> [ASSIGNMENT] Each line below with the string "computer" should be copied.

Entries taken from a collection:

════════════════

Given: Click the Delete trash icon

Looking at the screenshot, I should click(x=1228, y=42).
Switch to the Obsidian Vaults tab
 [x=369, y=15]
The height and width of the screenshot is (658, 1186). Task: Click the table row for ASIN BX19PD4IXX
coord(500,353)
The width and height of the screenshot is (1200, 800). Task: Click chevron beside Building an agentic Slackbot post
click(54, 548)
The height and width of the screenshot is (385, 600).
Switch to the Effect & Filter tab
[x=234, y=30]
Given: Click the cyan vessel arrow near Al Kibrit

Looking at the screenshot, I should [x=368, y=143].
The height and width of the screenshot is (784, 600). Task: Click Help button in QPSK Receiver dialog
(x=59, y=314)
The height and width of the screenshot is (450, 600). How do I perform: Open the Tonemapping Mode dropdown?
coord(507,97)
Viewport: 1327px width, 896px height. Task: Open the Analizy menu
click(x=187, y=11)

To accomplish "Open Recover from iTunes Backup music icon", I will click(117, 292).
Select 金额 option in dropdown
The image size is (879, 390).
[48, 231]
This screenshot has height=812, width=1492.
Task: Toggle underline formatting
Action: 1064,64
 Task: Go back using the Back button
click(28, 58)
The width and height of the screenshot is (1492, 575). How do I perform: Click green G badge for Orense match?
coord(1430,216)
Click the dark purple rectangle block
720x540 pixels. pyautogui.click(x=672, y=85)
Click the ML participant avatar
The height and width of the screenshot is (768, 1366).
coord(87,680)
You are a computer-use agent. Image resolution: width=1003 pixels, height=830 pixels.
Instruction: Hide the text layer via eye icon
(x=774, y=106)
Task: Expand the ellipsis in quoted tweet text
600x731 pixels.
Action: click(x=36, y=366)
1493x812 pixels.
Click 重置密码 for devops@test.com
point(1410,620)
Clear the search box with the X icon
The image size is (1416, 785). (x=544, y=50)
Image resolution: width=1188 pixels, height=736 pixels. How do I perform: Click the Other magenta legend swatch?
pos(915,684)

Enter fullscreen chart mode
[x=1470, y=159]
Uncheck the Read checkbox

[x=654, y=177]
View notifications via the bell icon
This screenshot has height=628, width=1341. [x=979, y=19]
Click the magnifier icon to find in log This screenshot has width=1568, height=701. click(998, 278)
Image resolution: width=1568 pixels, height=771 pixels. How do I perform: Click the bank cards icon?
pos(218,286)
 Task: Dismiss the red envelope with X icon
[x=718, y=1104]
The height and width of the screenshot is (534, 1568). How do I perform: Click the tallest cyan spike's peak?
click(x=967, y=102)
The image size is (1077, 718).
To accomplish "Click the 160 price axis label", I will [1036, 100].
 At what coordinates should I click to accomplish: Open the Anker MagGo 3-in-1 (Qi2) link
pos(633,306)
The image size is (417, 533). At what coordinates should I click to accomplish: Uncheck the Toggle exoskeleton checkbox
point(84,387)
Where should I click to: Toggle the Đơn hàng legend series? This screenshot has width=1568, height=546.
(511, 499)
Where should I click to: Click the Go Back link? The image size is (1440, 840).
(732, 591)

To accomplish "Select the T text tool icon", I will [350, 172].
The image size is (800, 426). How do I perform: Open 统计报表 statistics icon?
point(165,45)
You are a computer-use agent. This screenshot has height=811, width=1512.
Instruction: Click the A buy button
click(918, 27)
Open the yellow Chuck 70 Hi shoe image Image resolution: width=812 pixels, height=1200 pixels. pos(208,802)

════════════════

> [EXPECTED ANSWER]
You are a computer-use agent. Image resolution: width=1003 pixels, height=830 pixels.
You are a computer-use agent. This screenshot has height=811, width=1512.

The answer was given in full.